Bush is really scraping the barrel now. Having failed to convince the congress last month to hand over the Arctic National Wildlife Refuge to his buddies in the oil business, he has had to satisfy the countries growing thirst by sacrificing the Teshekpuk Lake Special Area instead. The move sweeps aside decades of environmental protection and is just one more sign of the desperation of a dying empire in the face of a global peak of oil production.

[Note: Want to find out more about peak oil and it's implications? A grassroots gathering is being planned for February to help initiate discussion and action on the issue of peak oil. If you would like to attend, or contribute to the event, please email rampartATmutualaidDOTorg ]


USA - Scraping the barrel.

Last month, the US congress resisted pressure to accept a proposal to open the Arctic National Wildlife Refuge to oil drilling. This week, Alaska's Teshekpuk Lake Special Area 110 miles further west has been sacrificed instead.

The 4.6 million acre area of the National Petroleum Reserve-Alaska is immediately west of the massive Prudhoe Bay oil field in northern Alaska bordering the Beaufort Sea.

Despite opposition from Alaska Natives, scientists, sportsmen (read hunt scum) and conservation groups, last Wednesday the Bush administration handed over 100 percent of Teshekpuk Lake Special Area to oil and gas leasing extraction. The decision eliminates longstanding wildlife and environmental protections first put in place by Reagan administration.

Conservationists were dismayed by the decision. “The administration today opened 100 percent of the northeast NPRA to drilling," said Eleanor Huffines of the Wilderness Society. "Apparently 87 percent wasn’t enough for the oil companies.". Conservationists point out that the area provides vital habitat for migratory waterfowl, caribou and other wildlife, and is an important subsistence hunting and fishing area.

"When the administration eliminates conservation measures that even James Watt believed were necessary, you know that its land management policies are unbalanced in the extreme," said Jim DiPeso, policy director of REP.

The Bush administration’s efforts to open the Teshekpuk Lake area to drilling have consistently drawn fire from a variety of groups and government agencies, including the U.S. Fish and Wildlife Service, the U.S. Environmental Protection Agency, the California Waterfowl Association, Ducks Unlimited, the Pacific Flyway Council, Wildlife Management Institute, the Wildlife Society, the Nature Conservancy and numerous other conservation groups.

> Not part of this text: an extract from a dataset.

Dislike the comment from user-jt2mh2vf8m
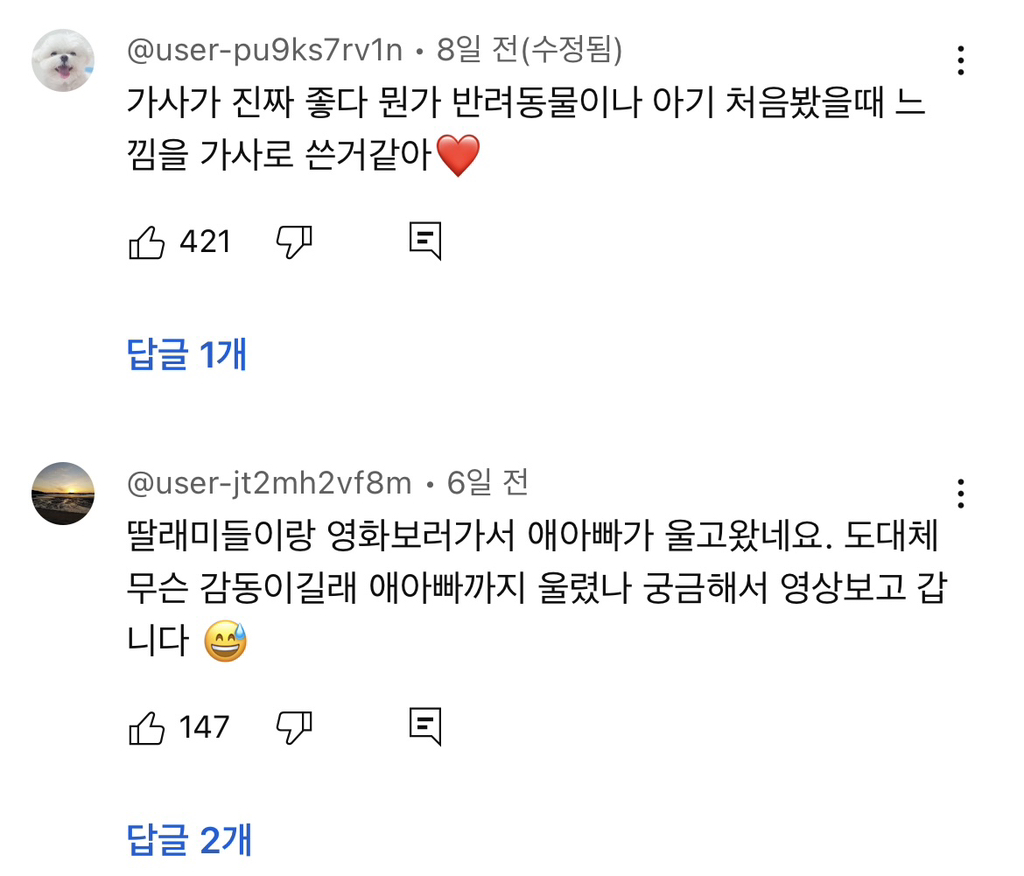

In addition, 200 ornithologists and other wildlife professionals, and a bipartisan group of the Congressional Sportsmen’s Caucus called for Teshekpuk Lake area protections to remain in place.

The groups say the Teshekpuk Lake area was targeted for drilling by the industry-dominated Energy Task Force headed by Vice President Dick Cheney in 2001.

“This plan is utterly unbalanced: even the Reagan administration protected the waterfowl habitat around Teshekpuk Lake because of its world-class ecological and cultural value,” said Stan Senner, executive director, Audubon Alaska.

Ironcially, the estimated oil and gas quantities in the area amount to just three months of domestic oil consumption and two months of domestic gas use! The production will have negligible effects on US imports or global oil prices - it just goes to show how desperate the oil hungry economy of the USA has become.